| WHAT THIS TASK INVOLVES |
Only the lines with the string "Share" are needed; return each of them from the entries below.
··· EXTRACTED DATA
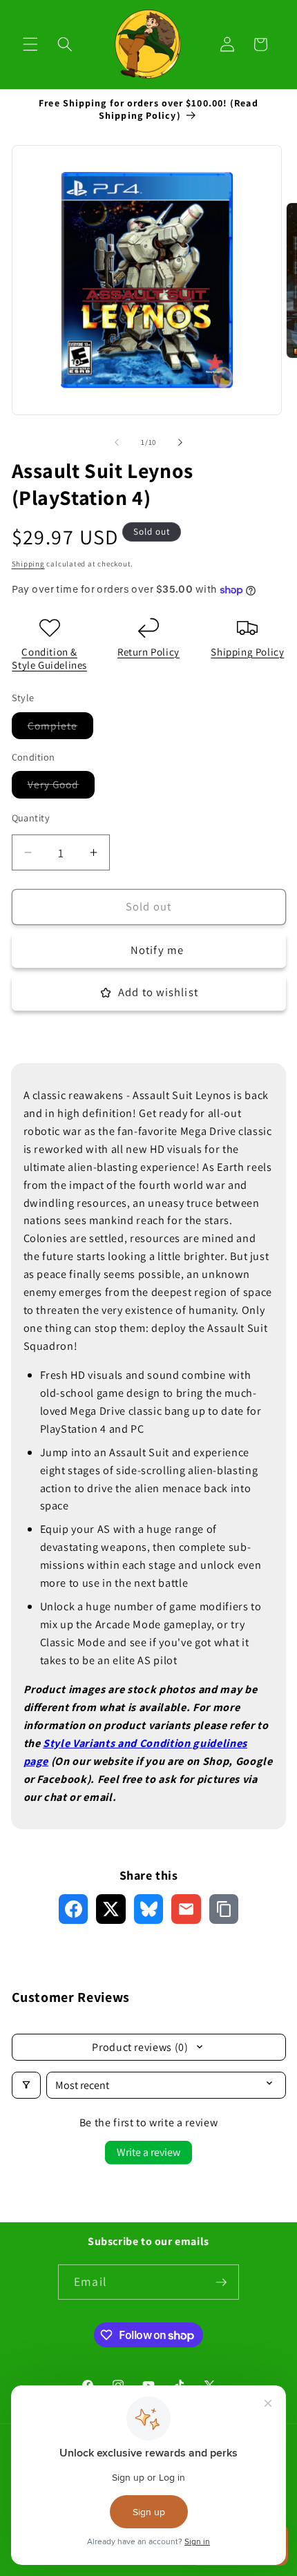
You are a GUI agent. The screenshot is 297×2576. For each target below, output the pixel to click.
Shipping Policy (247, 651)
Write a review (148, 2152)
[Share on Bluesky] (149, 1909)
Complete (61, 728)
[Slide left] (117, 442)
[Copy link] (224, 1909)
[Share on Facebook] (73, 1909)
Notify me (157, 949)
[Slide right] (180, 442)
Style (56, 1742)
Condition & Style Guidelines (49, 658)
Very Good (61, 787)
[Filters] (26, 2085)
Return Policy (148, 651)
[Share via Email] (186, 1909)
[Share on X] (111, 1909)
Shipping (28, 564)
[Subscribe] (221, 2282)
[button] (30, 44)
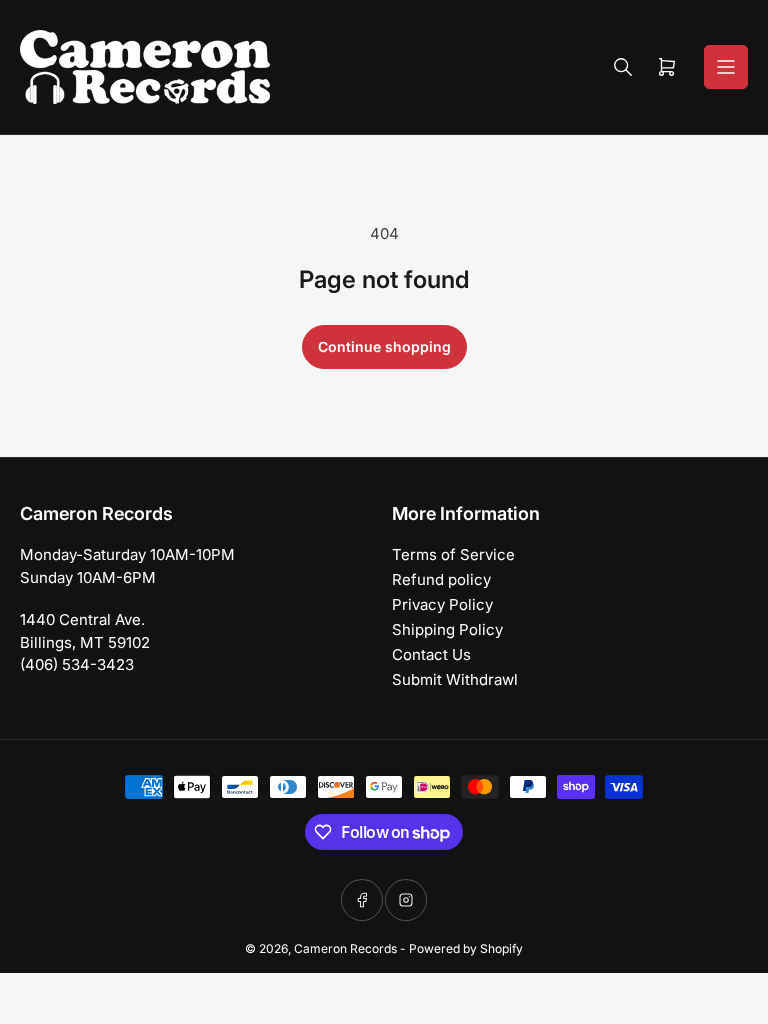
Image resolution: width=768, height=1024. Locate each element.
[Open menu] (726, 67)
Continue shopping (384, 346)
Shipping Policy (447, 629)
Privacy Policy (442, 604)
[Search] (623, 67)
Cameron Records (345, 948)
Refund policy (441, 579)
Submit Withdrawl (455, 679)
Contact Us (431, 654)
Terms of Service (453, 554)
······
| RESPONSE BOX |
[Share on Bluesky] (149, 1909)
[Share on Facebook] (73, 1909)
[Share via Email] (186, 1909)
[Share on X] (111, 1909)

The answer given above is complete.